Si tu cortisol está por las nubes, esto es para ti 👀
No tienes que esperar a odiar tu trabajo, llorar un domingo en la noche o sentir que ya no puedes más para tomarte un descanso. A veces el cuerpo empieza a pedir pausa mucho antes, pero uno sigue funcionando en modo automático como si nada.

Un estudio de la Universidad de Tampere, en Finlandia, señala que unos 8 días seguidos de vacaciones pueden ayudar a bajar el estrés y sacar un poco la cabeza del modo “tengo mil pendientes”. O sea, no se trata solo de dormir más: también de dejar de sentir que todo el día estás corriendo detrás de algo.
La gracia no sería desaparecer un mes una vez al año y volver igual de agotada, sino repartir mejor los descansos. Porque claro, si juntas todo para una sola escapada gigante, puede que llegues tan destruida que los primeros días solo sirvan para volver a sentirte persona.

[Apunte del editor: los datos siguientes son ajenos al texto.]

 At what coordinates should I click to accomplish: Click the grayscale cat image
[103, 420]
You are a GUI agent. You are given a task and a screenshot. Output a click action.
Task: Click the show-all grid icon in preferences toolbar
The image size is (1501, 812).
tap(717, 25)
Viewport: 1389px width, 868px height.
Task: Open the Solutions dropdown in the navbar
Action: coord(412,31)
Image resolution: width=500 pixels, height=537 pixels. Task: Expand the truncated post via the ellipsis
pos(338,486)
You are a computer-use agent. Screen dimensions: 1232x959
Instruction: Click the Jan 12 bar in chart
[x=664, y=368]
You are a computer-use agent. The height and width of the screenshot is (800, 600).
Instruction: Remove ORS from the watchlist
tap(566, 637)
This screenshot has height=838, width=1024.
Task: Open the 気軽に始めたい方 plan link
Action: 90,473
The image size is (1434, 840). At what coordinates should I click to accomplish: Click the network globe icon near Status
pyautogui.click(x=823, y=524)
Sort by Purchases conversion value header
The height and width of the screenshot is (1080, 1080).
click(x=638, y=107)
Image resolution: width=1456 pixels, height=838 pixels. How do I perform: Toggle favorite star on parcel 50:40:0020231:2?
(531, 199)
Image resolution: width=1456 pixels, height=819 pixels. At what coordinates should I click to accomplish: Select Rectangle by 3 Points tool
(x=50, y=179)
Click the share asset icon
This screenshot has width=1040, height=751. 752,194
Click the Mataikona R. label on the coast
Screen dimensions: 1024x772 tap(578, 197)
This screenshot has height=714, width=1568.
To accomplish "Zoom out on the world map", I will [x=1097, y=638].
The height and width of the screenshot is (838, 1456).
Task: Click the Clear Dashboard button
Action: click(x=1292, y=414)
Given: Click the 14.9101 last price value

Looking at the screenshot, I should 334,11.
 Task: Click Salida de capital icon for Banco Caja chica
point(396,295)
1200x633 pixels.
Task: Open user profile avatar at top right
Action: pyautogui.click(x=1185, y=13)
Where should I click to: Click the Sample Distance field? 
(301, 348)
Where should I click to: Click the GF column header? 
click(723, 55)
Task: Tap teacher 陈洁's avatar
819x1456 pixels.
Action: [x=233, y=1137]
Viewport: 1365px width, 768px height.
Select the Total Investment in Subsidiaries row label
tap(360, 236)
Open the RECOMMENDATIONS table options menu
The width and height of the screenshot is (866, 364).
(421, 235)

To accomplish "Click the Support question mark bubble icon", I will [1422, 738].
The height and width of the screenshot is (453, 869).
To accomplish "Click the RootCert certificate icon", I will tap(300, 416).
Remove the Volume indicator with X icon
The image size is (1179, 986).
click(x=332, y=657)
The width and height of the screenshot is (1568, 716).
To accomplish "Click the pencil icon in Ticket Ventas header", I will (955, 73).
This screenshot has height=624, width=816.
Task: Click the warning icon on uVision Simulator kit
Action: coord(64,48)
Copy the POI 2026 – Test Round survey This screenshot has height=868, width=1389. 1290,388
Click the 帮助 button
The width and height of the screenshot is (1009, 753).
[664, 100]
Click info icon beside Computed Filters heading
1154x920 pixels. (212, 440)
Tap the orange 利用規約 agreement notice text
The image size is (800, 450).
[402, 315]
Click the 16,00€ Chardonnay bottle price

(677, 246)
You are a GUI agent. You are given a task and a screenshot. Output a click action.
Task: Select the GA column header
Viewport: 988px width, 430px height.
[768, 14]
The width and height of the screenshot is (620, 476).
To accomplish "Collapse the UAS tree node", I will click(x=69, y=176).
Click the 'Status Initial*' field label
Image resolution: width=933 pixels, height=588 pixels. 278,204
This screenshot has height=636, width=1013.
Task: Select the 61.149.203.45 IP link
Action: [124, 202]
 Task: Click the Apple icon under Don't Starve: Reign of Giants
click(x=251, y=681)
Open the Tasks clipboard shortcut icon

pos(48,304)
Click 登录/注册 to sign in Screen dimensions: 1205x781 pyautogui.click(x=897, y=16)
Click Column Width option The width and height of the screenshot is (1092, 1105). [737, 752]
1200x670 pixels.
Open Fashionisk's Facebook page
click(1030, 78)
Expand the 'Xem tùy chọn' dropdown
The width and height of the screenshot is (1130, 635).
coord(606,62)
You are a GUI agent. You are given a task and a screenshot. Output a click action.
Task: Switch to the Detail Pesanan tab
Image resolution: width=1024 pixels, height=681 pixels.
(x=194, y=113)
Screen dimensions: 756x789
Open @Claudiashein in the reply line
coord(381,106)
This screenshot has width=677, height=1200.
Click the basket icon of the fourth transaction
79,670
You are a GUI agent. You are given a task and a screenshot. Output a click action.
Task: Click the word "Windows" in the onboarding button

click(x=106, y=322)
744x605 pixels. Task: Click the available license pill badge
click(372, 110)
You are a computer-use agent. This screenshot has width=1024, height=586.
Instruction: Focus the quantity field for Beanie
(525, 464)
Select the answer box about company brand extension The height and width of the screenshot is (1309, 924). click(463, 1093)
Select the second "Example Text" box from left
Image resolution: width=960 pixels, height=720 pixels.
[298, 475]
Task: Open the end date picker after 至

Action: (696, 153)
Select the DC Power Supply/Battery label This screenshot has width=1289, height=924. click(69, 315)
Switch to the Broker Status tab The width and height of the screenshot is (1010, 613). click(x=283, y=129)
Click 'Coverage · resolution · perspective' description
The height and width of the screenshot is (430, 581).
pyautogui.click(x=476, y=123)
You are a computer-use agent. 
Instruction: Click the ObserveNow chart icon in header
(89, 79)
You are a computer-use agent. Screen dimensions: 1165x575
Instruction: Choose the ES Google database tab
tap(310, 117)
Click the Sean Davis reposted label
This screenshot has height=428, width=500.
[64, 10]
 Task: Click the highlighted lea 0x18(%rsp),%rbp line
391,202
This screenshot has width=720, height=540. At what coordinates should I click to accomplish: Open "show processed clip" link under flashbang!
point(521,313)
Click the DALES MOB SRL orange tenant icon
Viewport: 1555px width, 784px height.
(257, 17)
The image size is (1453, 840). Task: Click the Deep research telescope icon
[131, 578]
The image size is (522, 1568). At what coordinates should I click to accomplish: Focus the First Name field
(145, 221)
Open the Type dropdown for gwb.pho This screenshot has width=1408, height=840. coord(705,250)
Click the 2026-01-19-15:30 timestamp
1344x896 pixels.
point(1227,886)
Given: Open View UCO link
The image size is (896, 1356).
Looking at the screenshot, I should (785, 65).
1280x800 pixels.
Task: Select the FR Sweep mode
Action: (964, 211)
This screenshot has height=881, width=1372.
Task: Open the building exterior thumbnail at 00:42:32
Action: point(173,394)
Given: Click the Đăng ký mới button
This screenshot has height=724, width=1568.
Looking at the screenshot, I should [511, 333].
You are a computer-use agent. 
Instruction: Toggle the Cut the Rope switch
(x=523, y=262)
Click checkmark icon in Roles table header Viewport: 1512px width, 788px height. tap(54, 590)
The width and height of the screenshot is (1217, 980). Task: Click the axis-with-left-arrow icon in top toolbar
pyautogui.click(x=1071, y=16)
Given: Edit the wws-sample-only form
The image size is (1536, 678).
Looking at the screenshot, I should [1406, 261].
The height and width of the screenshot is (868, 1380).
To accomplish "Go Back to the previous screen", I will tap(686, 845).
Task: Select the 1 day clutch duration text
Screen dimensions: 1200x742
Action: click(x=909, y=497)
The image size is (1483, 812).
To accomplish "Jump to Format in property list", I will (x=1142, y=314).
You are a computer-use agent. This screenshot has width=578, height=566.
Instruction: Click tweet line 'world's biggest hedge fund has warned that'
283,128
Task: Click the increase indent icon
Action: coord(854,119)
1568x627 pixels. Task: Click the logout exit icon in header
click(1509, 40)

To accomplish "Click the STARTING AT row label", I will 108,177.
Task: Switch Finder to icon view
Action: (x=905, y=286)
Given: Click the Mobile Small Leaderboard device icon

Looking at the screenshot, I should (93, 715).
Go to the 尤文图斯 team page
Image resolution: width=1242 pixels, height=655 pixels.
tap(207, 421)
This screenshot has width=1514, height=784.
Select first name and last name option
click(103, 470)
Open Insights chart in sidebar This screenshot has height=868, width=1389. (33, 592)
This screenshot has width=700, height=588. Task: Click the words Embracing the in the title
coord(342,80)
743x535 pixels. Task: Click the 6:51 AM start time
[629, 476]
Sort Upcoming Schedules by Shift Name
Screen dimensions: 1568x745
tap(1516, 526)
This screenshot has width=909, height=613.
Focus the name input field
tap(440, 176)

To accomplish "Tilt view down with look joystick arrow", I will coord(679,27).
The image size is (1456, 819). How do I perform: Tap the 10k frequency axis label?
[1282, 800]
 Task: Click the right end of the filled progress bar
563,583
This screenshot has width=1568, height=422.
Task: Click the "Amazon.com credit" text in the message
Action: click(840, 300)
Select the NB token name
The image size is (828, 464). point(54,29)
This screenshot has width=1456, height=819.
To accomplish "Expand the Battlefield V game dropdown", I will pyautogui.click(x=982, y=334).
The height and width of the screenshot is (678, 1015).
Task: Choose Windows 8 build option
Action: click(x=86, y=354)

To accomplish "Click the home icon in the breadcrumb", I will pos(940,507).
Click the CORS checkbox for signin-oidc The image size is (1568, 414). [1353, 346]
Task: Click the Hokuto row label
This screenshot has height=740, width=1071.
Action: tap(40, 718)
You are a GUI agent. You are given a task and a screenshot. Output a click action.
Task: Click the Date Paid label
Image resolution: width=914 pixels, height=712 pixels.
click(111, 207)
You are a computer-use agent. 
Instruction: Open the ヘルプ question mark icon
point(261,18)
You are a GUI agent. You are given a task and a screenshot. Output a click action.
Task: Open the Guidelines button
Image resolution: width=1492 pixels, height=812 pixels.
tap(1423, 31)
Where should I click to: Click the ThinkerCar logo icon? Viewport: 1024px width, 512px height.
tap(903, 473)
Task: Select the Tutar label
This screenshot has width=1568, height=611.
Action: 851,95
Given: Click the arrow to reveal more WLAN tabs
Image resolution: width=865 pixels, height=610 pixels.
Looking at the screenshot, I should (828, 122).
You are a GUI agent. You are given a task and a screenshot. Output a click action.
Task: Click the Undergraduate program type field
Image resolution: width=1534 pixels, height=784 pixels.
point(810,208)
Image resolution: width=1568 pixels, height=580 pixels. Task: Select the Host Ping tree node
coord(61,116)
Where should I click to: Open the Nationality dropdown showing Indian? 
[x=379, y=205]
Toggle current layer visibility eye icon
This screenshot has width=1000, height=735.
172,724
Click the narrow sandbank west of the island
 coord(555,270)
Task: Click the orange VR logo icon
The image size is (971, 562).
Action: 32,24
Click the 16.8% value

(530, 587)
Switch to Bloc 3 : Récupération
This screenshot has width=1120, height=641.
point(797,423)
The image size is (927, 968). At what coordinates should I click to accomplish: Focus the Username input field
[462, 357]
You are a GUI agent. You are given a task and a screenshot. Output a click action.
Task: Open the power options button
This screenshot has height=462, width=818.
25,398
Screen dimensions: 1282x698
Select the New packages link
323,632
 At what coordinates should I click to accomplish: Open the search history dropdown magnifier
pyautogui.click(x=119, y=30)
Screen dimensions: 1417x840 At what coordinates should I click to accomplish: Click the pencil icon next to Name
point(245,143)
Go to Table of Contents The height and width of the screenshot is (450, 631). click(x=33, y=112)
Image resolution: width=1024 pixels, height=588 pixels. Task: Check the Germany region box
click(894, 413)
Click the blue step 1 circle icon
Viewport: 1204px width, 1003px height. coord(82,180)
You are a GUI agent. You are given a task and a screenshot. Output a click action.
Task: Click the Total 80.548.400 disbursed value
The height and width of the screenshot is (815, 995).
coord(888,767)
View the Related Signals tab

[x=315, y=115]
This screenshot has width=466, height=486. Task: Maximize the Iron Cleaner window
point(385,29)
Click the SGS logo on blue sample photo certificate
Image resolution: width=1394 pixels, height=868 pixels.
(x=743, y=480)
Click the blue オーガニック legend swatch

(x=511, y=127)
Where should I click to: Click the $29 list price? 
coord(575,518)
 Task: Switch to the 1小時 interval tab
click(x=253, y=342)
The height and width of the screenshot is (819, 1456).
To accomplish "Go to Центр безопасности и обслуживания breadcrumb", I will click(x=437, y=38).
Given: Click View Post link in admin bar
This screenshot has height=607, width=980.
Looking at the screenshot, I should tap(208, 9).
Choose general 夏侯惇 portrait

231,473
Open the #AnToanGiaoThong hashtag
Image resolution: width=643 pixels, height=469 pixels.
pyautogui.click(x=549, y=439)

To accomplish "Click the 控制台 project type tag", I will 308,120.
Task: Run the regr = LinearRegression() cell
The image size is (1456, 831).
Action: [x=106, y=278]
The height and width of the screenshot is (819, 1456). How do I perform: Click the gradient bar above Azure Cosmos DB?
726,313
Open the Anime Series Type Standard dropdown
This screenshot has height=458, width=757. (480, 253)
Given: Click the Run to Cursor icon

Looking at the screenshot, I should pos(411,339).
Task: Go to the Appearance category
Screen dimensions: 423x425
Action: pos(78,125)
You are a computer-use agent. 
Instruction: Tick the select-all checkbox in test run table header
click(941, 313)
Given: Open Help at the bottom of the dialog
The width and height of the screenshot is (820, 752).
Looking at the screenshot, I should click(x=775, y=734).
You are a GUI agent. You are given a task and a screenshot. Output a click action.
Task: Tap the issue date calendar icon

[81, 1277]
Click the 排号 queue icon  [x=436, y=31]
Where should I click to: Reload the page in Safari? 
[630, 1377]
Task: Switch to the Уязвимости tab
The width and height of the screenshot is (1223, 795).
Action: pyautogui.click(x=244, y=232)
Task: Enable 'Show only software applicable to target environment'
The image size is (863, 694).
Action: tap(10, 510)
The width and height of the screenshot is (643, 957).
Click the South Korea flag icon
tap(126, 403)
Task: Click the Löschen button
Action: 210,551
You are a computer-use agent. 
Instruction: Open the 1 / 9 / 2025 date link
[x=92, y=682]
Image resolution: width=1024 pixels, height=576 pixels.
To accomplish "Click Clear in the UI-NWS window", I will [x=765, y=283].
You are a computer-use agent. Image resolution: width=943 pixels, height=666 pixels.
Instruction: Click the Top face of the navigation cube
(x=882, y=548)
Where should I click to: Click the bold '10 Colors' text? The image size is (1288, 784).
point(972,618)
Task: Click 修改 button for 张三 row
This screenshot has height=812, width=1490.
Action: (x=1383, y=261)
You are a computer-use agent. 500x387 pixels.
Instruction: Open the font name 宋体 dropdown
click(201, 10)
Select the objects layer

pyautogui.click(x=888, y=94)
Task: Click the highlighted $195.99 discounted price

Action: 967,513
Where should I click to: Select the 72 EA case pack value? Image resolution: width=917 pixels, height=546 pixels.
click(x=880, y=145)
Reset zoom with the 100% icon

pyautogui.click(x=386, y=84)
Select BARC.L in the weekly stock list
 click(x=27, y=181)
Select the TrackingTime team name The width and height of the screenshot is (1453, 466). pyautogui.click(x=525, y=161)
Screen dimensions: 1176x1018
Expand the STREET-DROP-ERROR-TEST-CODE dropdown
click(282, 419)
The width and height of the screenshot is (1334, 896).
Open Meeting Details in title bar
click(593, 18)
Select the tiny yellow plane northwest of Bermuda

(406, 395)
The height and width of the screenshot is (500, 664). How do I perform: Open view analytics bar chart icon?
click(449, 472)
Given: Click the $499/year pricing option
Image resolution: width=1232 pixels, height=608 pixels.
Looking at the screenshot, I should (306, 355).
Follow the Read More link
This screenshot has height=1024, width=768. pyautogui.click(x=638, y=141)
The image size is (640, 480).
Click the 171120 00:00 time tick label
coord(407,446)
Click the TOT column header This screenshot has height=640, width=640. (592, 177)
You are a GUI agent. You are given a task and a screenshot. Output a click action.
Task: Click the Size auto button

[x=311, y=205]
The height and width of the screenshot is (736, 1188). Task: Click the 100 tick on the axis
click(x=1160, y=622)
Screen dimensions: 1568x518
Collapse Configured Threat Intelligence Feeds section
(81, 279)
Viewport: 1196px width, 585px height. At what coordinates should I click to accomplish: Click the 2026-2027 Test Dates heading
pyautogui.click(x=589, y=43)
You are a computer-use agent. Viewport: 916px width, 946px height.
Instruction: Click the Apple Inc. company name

Según la recomendación comentada por el divulgador Dani Arbós, una semana libre cada tres meses podría ayudar más de lo que parece. Duermes mejor, respiras distinto, comes con más calma y por fin dejas de mirar el celular como si cada notificación fuera una amenaza.
Así que quizás no necesitas esperar a tocar fondo para pedir vacaciones. A veces basta con salir unos días, cambiar de aire y volver con un poco menos de cara de “no me hablen hasta nuevo aviso”.